# [WHAT IS EXPECTED]
Collect every line of the records below that contains the string "submenu", matching case exactly.

Records for locating displayed items:
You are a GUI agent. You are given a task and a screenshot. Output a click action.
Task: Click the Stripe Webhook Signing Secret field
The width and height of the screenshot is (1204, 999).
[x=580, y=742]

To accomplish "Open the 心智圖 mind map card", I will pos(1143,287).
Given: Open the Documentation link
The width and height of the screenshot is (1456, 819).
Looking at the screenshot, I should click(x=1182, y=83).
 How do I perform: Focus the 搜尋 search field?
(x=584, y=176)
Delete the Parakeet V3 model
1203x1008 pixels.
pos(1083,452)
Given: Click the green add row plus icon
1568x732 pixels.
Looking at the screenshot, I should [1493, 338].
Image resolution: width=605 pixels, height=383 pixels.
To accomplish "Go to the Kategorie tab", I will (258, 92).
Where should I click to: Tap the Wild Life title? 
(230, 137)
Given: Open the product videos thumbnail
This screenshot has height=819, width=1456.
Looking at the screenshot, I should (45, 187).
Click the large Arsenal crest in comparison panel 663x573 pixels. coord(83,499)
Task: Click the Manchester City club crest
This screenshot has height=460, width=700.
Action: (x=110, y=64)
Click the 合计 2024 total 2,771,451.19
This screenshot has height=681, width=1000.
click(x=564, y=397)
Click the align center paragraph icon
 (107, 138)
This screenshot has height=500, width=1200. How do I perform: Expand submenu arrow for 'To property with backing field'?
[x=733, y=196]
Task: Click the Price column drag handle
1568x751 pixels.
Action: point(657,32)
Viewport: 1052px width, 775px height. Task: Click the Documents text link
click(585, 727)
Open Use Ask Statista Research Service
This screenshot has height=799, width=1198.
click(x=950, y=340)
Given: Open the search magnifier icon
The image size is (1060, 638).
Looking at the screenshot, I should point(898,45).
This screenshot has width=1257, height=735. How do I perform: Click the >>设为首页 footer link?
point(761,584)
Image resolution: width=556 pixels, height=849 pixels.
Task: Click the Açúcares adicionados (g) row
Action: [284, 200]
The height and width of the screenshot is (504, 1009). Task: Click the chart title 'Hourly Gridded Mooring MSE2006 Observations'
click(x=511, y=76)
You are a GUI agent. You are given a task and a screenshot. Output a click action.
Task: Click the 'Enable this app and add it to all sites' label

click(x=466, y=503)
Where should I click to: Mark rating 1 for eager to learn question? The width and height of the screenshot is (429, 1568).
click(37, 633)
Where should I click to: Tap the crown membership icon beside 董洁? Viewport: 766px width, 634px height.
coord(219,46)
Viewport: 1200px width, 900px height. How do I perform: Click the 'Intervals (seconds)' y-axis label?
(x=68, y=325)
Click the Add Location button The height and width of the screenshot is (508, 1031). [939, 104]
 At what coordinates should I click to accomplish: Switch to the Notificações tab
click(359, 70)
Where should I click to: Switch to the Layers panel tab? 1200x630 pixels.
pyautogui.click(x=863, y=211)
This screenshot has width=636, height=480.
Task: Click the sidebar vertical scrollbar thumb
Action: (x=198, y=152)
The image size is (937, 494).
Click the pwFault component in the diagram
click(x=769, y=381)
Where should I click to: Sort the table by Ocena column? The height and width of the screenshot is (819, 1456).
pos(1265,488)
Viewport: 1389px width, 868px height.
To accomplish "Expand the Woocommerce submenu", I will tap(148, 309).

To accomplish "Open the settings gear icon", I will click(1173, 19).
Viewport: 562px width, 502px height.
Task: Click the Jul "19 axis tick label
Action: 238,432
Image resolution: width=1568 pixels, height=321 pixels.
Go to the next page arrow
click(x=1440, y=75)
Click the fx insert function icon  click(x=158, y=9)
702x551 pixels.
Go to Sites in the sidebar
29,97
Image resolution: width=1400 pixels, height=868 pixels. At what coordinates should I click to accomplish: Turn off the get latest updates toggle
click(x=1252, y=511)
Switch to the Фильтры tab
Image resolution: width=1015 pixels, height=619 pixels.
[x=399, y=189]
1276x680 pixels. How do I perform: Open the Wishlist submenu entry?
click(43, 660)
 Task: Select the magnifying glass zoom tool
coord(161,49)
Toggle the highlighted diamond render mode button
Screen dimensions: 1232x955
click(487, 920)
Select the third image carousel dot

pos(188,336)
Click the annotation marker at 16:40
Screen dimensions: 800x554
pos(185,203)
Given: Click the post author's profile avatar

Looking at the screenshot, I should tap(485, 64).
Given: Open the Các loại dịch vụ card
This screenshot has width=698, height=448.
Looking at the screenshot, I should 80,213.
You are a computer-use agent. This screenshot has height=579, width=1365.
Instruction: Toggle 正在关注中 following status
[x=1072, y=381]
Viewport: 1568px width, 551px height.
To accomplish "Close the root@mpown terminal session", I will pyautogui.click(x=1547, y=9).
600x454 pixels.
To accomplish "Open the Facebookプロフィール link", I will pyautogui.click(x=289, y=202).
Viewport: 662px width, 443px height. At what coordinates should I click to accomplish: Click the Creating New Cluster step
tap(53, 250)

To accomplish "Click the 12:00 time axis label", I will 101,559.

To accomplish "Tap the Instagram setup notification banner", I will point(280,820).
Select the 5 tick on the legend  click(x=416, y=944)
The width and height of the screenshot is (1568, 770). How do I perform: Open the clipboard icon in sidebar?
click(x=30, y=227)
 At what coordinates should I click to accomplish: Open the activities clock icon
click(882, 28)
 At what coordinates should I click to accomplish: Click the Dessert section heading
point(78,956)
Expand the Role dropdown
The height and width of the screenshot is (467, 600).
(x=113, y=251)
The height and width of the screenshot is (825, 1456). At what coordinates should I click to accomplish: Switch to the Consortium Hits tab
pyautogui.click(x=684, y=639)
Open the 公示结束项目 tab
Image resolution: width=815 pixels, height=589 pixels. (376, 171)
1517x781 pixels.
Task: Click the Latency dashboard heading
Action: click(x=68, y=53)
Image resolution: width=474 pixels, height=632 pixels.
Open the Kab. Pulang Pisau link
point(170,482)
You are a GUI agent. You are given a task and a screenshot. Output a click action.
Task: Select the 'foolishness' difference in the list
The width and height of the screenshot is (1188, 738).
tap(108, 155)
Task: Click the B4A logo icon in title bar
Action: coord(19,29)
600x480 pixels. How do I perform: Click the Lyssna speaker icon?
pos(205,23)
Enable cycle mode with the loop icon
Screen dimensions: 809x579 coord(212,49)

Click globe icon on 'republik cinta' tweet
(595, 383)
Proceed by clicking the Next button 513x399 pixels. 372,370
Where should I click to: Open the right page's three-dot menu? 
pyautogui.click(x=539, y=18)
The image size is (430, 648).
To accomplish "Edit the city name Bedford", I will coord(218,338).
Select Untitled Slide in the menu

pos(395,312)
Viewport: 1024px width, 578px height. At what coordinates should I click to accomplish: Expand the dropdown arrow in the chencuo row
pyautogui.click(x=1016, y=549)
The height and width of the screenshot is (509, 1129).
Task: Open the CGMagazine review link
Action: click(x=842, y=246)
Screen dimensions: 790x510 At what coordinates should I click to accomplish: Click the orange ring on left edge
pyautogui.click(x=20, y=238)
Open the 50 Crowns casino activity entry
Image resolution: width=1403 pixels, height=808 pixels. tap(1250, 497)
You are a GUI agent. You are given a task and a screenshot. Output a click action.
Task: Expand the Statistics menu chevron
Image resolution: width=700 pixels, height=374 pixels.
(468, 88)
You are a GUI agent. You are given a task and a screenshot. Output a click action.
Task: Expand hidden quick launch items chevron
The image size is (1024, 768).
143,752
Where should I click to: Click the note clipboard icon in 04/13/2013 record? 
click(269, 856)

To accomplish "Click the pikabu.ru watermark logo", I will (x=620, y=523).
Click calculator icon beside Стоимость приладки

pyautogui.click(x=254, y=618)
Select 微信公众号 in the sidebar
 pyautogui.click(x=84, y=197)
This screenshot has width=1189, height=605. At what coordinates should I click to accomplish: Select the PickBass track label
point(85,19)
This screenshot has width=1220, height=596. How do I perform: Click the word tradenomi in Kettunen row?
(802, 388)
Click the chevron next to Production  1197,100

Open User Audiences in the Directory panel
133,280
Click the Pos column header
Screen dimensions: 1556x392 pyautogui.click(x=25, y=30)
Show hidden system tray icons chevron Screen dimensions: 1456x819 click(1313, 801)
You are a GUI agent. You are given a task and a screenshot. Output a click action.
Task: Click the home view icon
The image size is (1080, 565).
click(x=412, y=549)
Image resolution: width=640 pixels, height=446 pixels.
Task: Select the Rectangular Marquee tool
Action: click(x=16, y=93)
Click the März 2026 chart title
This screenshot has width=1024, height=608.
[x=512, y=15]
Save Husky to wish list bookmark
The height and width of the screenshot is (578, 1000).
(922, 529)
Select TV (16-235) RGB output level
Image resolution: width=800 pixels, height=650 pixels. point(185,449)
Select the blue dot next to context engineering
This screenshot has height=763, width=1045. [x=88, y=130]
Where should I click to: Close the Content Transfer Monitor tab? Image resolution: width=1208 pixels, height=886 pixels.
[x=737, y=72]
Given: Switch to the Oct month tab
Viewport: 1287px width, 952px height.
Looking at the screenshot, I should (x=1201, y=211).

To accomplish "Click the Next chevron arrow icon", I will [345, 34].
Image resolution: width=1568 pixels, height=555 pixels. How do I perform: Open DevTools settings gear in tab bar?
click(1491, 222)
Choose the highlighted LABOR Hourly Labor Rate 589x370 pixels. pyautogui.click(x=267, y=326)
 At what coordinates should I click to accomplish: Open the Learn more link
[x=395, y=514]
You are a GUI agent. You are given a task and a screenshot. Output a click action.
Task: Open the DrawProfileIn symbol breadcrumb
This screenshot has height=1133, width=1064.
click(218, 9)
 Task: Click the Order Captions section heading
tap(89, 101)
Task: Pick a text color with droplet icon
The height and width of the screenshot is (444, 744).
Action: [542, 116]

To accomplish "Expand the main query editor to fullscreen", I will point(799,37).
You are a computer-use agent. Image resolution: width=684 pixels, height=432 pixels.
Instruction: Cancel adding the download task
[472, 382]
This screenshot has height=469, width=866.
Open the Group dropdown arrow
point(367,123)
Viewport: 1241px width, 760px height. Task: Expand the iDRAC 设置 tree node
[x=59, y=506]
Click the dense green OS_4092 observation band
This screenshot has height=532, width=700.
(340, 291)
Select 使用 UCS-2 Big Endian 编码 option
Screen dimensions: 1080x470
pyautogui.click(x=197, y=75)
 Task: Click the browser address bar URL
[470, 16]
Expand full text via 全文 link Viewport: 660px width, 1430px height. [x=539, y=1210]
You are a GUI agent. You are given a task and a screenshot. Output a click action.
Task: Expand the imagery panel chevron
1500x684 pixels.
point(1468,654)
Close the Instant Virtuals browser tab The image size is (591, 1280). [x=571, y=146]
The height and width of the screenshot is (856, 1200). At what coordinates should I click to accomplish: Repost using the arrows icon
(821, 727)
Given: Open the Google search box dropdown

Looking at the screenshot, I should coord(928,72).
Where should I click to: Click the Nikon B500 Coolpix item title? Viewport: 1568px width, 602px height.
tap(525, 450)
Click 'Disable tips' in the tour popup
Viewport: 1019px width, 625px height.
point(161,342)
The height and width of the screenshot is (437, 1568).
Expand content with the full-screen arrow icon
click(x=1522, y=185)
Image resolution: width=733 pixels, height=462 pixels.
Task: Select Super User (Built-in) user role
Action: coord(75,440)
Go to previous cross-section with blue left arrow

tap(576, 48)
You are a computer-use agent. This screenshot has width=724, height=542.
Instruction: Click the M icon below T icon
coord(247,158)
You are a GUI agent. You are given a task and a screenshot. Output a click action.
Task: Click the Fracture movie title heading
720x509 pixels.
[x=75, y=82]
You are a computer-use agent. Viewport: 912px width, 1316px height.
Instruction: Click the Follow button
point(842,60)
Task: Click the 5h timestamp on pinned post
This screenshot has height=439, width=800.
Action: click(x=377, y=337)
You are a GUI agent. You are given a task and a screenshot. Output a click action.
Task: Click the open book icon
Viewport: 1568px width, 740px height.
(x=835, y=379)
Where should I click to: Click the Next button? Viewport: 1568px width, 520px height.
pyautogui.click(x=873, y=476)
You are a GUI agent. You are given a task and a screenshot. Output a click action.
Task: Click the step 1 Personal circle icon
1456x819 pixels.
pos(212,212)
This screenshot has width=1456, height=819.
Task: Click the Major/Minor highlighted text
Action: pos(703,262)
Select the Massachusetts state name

# [TASK RESULT]
This screenshot has height=500, width=1200. How do I perform: Expand submenu arrow for 'To property with backing field'?
To accomplish "Expand the Woocommerce submenu", I will tap(148, 309).
1276x680 pixels. How do I perform: Open the Wishlist submenu entry?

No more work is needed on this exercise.